# New knives



## kmwrestle (Mar 16, 2011)

I am moving out so it is time to buy a nice knife set.  I enjoy cooking and am looking to get a good knife set.

This is what I was thinking.  Not sure if I should change anything

Misono UX10 8.25" chef knife

Misono UX10 9.5" slicing knife

Misono UX10 6" utility knife(right size or should i go smaller?)

Shun Classic 9" bread knife

Shun Classix pairing knife

idahone 12" ceramic sharpening rod

king 800/6000 combo sharpening stone

what are your thought/suggestions?


----------



## halmstad (May 17, 2010)

That looks really expensive and really fun


----------



## wagstaff (May 30, 2011)

EDIT - first version of this post was a response to a spammer (presumably) who has since been removed.


----------



## wagstaff (May 30, 2011)

EDIT - original verison of this was also response to someone spamming, since removed.


----------



## lennyd (Dec 3, 2010)

kmwrestle said:


> I am moving out so it is time to buy a nice knife set.

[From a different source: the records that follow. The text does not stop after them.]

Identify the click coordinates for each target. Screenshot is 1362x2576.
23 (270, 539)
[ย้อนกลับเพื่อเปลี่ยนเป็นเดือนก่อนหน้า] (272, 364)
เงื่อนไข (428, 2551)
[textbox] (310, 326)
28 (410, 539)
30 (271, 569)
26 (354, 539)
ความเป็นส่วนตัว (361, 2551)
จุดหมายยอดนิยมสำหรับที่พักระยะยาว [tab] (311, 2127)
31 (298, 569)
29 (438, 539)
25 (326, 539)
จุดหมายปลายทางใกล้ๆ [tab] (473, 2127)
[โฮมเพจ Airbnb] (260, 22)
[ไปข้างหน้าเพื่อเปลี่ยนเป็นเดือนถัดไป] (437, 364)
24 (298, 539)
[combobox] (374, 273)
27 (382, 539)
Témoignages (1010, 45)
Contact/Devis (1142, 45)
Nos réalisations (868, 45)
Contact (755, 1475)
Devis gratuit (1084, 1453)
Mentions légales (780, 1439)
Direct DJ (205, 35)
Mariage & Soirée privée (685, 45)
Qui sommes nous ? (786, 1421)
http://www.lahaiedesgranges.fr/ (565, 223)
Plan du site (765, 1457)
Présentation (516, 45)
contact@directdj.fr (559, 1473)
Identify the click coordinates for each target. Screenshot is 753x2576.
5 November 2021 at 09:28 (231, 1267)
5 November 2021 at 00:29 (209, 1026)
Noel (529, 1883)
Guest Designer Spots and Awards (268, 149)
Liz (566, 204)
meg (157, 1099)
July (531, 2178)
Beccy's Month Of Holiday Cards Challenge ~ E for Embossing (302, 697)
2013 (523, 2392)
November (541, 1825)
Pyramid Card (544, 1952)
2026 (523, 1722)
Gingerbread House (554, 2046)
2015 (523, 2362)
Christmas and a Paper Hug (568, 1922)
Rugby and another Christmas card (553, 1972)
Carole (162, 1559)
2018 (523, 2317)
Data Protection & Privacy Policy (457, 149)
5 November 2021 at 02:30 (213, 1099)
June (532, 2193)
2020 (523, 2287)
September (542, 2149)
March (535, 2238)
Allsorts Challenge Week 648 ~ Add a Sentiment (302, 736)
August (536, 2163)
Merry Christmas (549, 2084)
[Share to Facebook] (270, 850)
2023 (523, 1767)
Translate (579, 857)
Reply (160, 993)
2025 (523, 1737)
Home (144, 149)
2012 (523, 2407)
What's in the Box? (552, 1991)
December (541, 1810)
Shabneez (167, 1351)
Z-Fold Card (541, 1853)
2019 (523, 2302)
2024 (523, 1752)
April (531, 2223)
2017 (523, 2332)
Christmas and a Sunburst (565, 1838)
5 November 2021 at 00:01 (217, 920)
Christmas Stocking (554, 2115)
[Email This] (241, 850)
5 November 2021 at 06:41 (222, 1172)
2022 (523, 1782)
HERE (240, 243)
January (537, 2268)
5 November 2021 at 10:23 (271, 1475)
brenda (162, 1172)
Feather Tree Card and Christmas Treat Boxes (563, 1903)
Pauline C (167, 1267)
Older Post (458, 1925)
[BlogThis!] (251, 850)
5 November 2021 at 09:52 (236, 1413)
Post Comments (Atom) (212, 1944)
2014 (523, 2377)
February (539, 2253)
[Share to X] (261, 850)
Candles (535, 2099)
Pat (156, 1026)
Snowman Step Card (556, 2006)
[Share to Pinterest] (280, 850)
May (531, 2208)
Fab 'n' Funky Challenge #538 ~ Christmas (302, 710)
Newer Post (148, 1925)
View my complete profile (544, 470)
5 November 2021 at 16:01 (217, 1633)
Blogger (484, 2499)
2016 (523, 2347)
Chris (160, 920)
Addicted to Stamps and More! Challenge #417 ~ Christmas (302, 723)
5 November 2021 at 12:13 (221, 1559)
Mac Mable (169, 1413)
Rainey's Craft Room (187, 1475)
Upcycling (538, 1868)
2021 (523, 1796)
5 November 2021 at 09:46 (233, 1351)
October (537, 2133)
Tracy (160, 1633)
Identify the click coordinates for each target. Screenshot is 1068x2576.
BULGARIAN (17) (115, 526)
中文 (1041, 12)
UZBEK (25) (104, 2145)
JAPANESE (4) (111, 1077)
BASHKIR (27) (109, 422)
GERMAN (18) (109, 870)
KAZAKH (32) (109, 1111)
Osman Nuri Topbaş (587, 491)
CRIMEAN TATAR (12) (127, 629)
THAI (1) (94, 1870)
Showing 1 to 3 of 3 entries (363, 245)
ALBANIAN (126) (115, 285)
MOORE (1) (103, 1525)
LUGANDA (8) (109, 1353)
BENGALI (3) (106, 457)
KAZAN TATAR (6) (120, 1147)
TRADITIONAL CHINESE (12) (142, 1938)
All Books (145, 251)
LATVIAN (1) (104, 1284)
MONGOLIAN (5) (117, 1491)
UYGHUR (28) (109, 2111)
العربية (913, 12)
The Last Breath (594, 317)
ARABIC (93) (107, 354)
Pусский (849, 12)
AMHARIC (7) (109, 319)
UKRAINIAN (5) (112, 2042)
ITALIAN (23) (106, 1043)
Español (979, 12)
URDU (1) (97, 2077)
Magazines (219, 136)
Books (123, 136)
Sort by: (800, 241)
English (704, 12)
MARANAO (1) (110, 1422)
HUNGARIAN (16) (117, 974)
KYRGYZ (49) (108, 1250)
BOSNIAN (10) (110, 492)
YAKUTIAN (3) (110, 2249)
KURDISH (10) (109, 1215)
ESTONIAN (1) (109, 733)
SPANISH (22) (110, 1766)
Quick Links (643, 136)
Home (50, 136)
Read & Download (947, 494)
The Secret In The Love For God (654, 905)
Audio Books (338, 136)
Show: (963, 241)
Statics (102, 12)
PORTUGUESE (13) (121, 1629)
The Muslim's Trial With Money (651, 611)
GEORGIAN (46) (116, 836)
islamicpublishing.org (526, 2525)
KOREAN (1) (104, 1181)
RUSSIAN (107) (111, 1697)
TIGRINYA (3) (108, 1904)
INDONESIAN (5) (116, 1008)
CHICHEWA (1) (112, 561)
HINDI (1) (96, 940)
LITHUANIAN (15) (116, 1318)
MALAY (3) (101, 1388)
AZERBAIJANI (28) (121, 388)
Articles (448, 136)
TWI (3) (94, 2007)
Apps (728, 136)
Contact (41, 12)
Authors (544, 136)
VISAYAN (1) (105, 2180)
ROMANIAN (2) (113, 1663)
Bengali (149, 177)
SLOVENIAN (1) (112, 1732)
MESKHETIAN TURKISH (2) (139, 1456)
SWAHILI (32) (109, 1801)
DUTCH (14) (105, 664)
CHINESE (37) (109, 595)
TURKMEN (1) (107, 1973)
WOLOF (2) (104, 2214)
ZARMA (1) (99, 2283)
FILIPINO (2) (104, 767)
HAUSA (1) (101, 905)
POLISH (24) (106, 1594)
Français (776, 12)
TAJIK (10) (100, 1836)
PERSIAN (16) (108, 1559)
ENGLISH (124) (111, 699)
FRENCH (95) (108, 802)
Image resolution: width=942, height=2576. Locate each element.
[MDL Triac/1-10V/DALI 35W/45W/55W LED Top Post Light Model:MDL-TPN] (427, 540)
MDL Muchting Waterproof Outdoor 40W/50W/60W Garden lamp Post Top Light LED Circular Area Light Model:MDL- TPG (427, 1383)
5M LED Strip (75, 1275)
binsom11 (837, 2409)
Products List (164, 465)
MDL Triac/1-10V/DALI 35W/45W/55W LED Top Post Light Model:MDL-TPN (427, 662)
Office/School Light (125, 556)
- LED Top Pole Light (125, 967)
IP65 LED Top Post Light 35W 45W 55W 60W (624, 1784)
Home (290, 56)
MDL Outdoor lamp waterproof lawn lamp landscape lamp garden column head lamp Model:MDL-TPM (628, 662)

I enjoy cooking and am looking to get a good knife set.
> 
> This is what I was thinking. Not sure if I should change anything
> 
> ...


I think you may want to look into different brands so that you can have more than one knife to compare with. Otherwise all you will know is Misono (which seems to be getting way over priced btw) and Shun which many seem to believe is not the best bang for your buck (I have no personal experience with them so I can not comment etc).

Actually there are so many brands, and so many reasons to consider them I could not even begin to think I would be happy with just one or two, and even with my low budget thinking I have several different ones etc.

Also consider a larger chefs/gyuto as most all the experienced or professional members seem to advise on a min of 240mm (9-10 in depending on mfg) there are pro's and con's so do your homework on this. Since your looking for a specific parer I would consider a 6" or longer petty, or even go with one of the shorter petty knives (120-130mm) and cancel the parer since your also looking for a slicer and all of these can cover each other or pick up where the other leaves off etc.

I wish some of the more experienced members were still active as they had a more analytical method of helping to find what would work best for you based on asking a bunch of questions. Maybe look through some of the older threads and answer some of the questions asked by BDL of just about everyone looking for help with their first pick.

It is fun to compare features and prices etc, but nothing near the results of making decisions based on how you actually use your knife, your abilities, needs, special concerns, budget, sharpening skills, current knives, and so much more.

Come to think of it where did everyone go anyhow??????


----------



## burroblanco (Jun 16, 2011)

ive got a misono 150mm utility knife that i really like, i think thats around 6 inch, it was good and sharp otb, and takes an edge as well as a beating (countless hours cleaning calamari). i also use a tojiro dp chef knife for work, its nice enough, big and relatively thin blade, but has good steel and a durable edge. it was only like 80 bucks so i dont shed a tear every time it gets dirty. never really worked with shun knives. if you wanna save a bunch of money though, go buy a 10 dollar chinese chef knife (cleaver) from your local asian market,sharpening the bejeezus out of it, and give it one week. those things are awesome, its pretty much all i use at home, and it cant be beat for knocking out heavy prep at work like mirepoix and the like. chop chop scoop. look up chef yan using one to de bone a chicken on youtube and youll see what im talking about here.


----------